Le elezioni politiche si avvicinano, mancano pochi mesi e la metafora messa in moto nell’immaginario collettivo ed utilizzata per fini propagandistici dai partiti, (ad esempio “l’equipaggio di terra” e “l’equipaggio di mare”, il “blocchiamo tutto” dei portuali di Genova), fa la sua parte ma alle spalle della povera popolazione palestinese, oggi quasi dimenticata: l’atteggiamento assunto recentemente da quegli stessi parlamentari nei confronti delle ONG che aiutano il popolo palestinese finite nell’iter giudiziario italiano su mandato di Israele, oppure l’arresto dell’imam di Torino e in generale verso la stretta repressiva, appare molto timido rispetto alla gravità dei fatti. D’altra parte buona parte della sinistra italiana in parlamento, a due anni dall’inizio del genocidio era ancora restìa ad adottare questo termine giuridico, come si evince anche dalle parole della stessa Laura Boldrini, peraltro esperta di diritto internazionale, in questa intervista di maggio 2025, poco prima della missione di una delegazione di parlamentari, giornalisti e attivisti al valico di Rafah (intervista audio al minuto 19’20”).

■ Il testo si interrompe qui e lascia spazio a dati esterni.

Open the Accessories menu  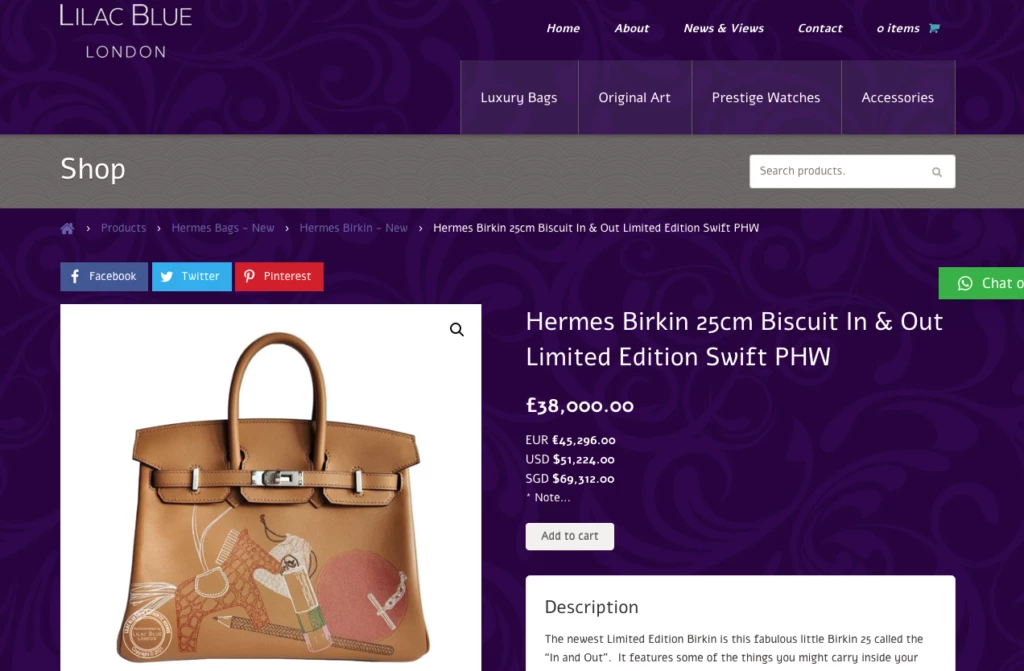pyautogui.click(x=898, y=98)
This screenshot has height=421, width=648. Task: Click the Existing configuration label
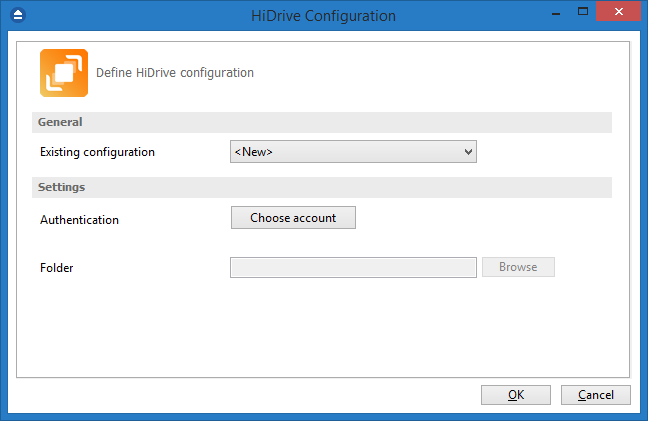point(98,152)
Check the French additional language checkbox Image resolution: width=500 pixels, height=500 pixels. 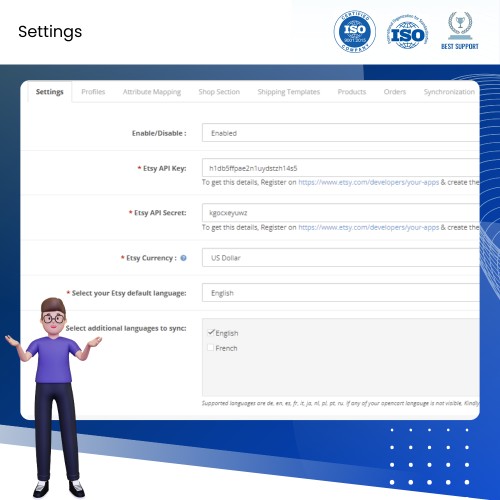pos(211,348)
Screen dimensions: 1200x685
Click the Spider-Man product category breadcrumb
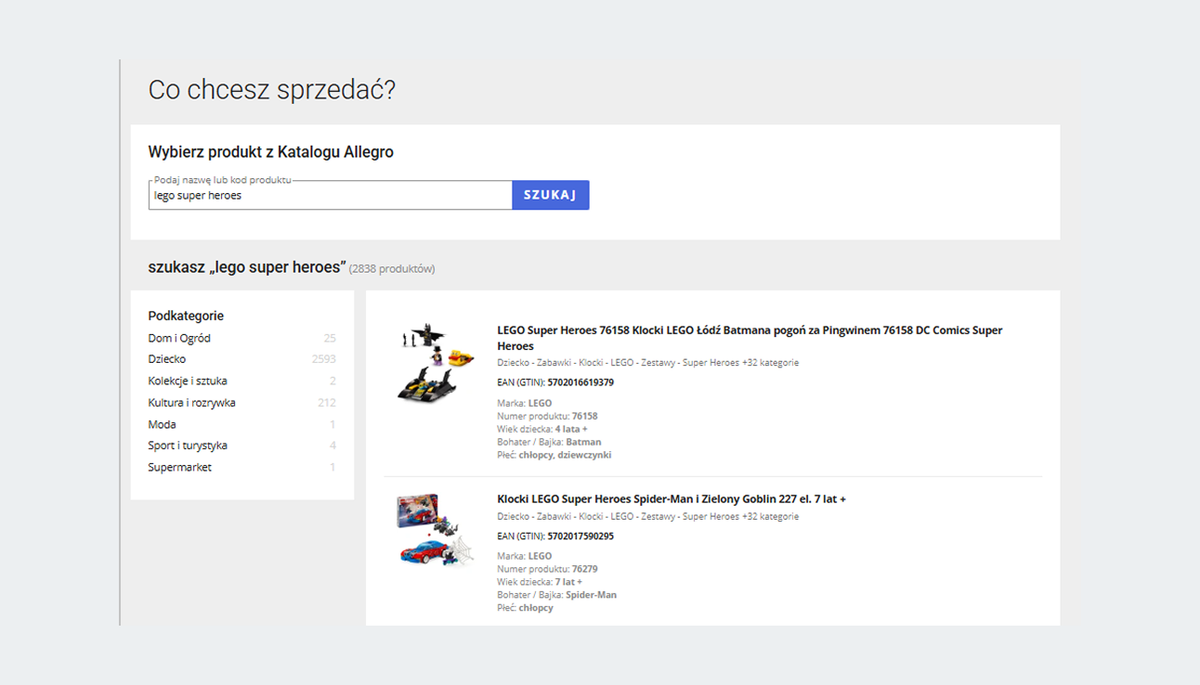click(647, 517)

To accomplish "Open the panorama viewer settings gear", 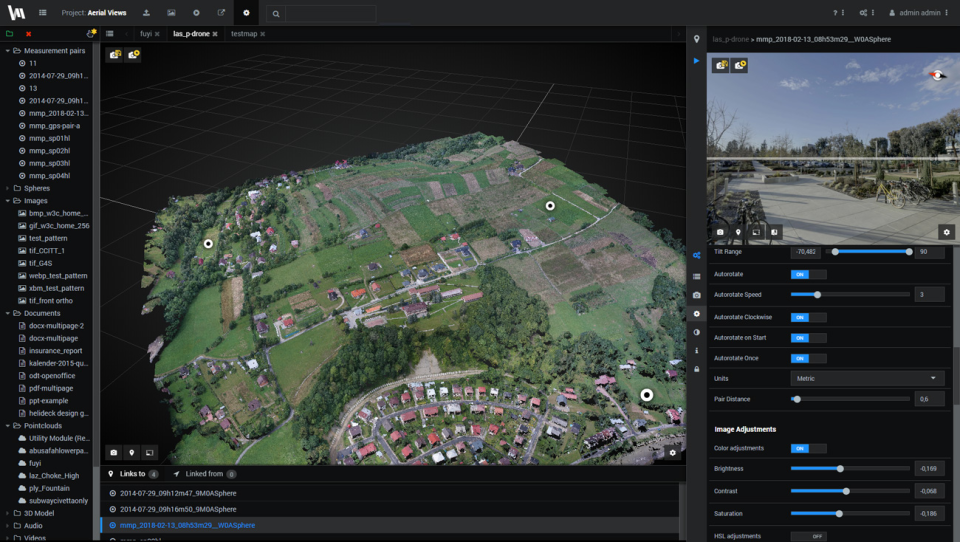I will point(946,232).
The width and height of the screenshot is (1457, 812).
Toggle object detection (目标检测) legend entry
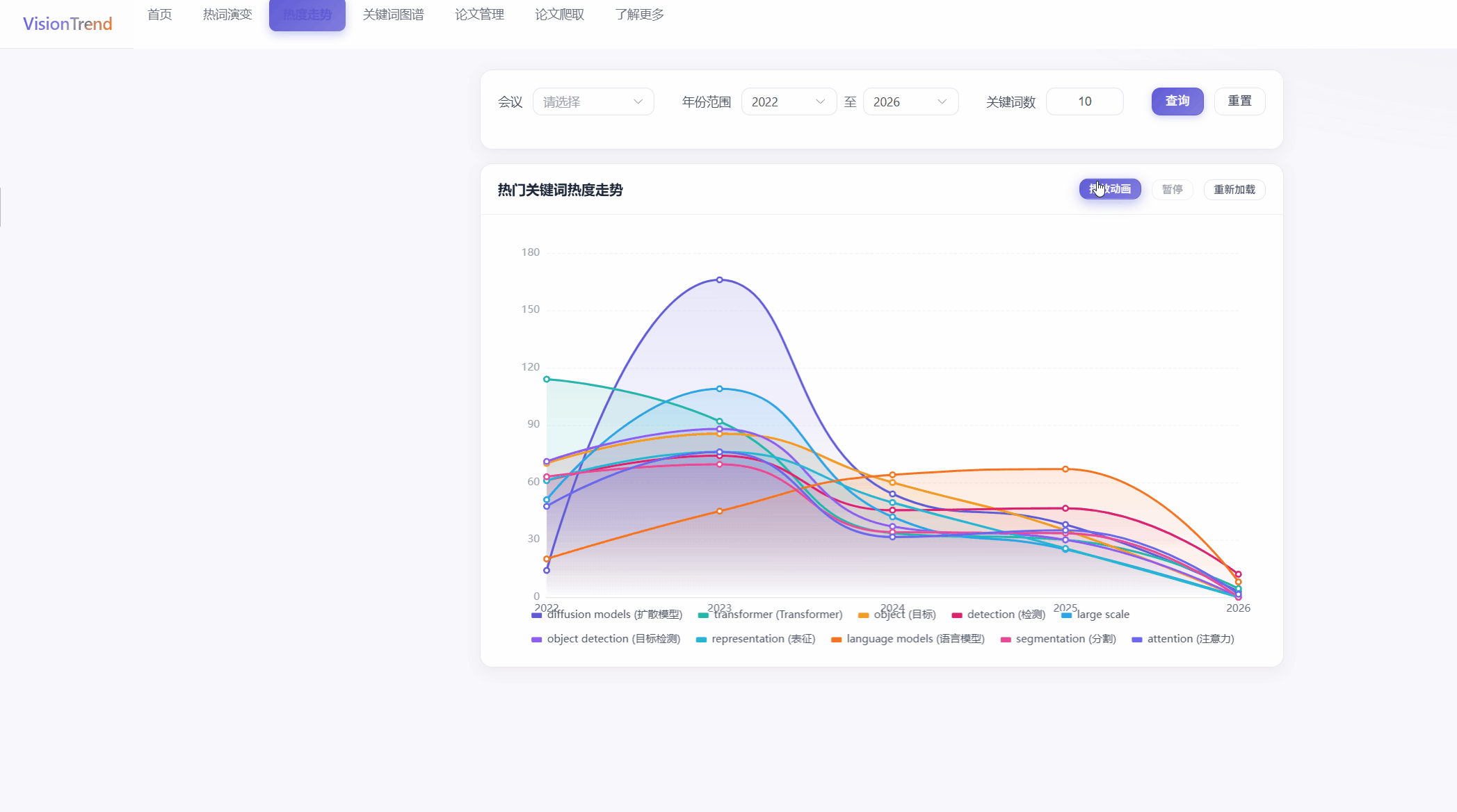click(x=606, y=639)
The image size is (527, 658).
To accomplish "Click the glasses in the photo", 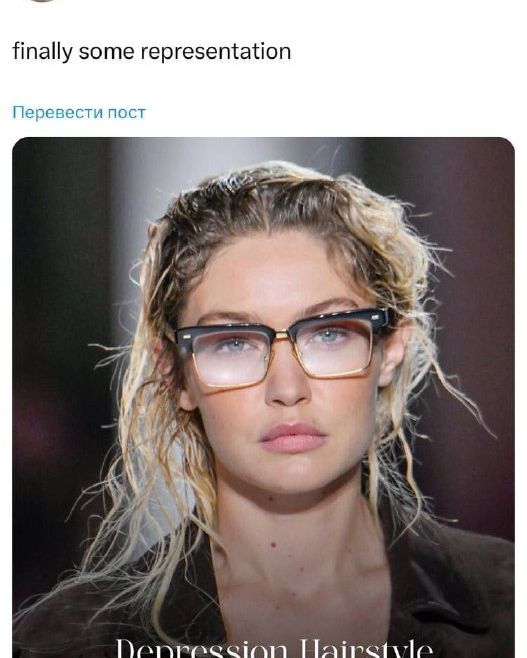I will coord(282,346).
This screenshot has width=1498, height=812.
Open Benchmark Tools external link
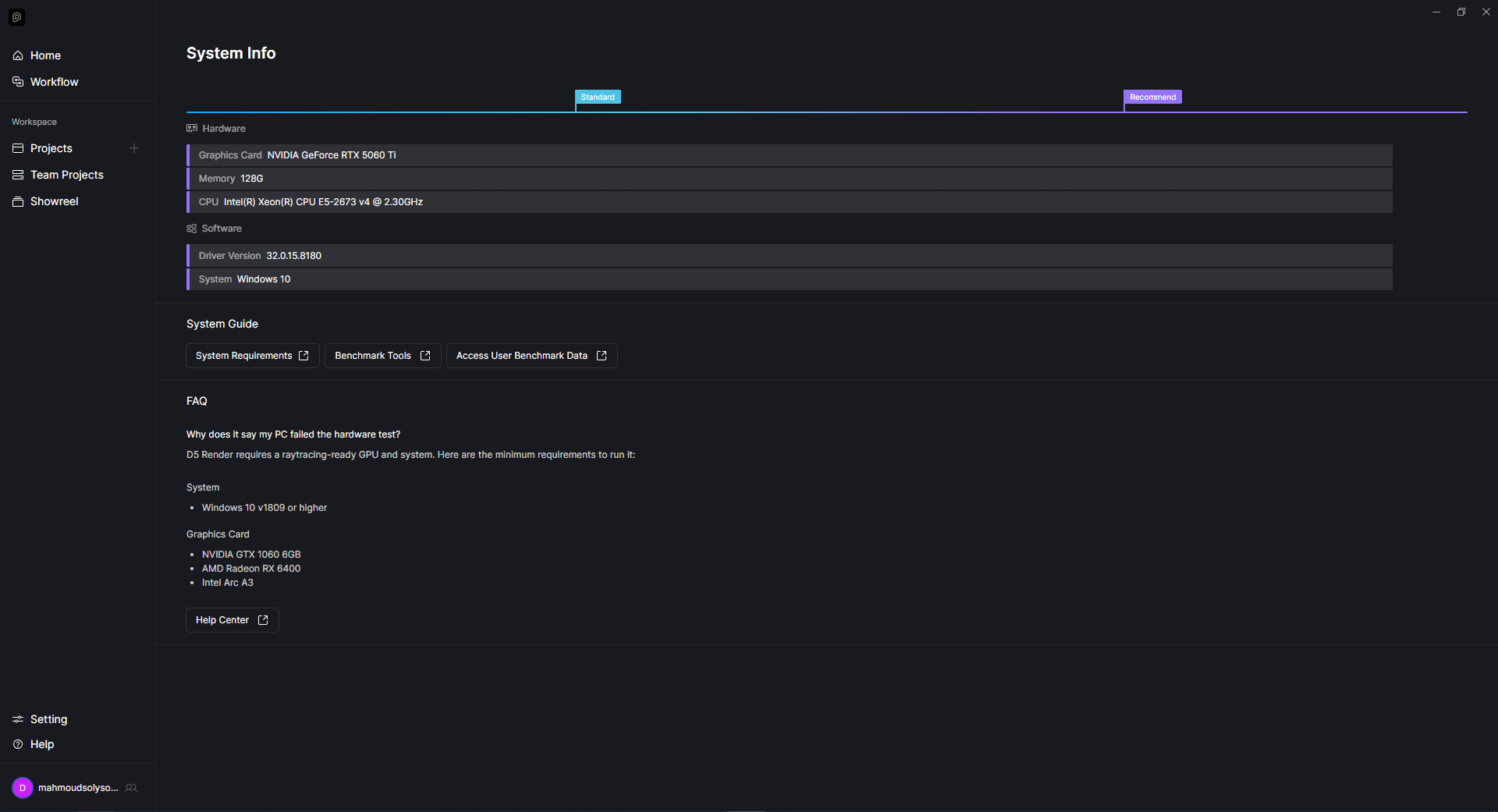382,356
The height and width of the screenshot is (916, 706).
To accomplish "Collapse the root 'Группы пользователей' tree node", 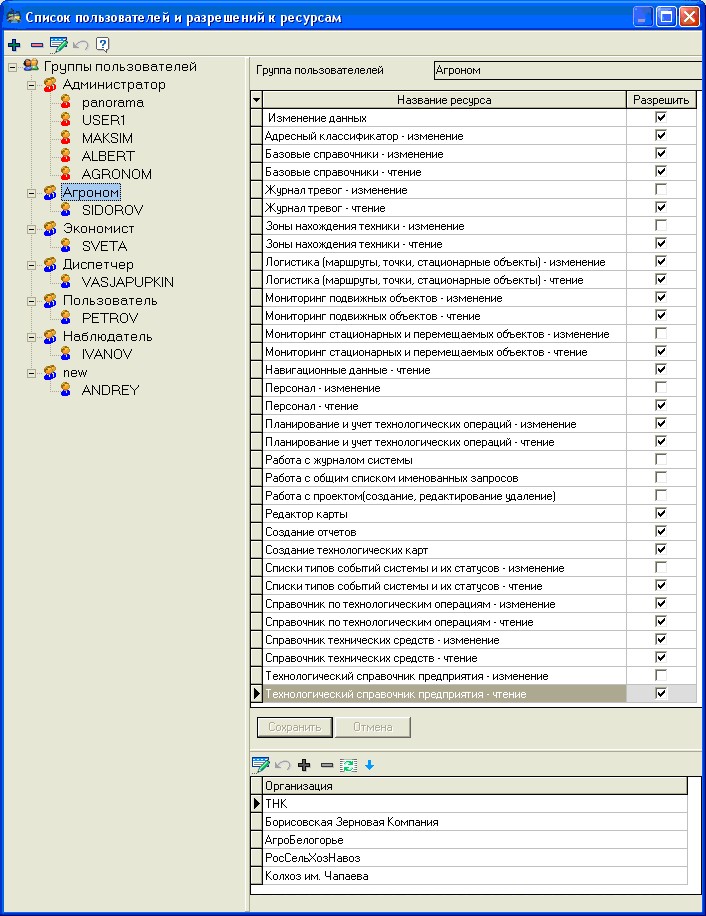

Se fosse andato in porto quel progetto machiavellico focalizzato unicamente sull’invio dei pacchi alla gente di Gaza, il PD, “salvando” la vita dei circa 500 attivisti imbarcati, avrebbe avuto una carta in più da giocarsi poi in campagna elettorale, districandosi tra le ambiguità delle correnti sioniste al proprio interno, rinforzando una leadership debole all’interno di una sinistra, ormai da decenni di fatto definibile come “destra moderata” sempre più compromessa col modello neo-liberista, ambigua anche su temi cruciali come l’economia di guerra, derubricata all’interno del furbesco capitolo della “difesa comune europea”. Ormai da più parti si parla di israelizzazione della società italiana, in cui la repressione del dissenso e l’accrescere dei divari sociali non potranno che aumentare se non si abbandona un modello economico suicida, in cui il PD, come nella metafora della rana bollita, si trova tutto sommato ancora a proprio agio.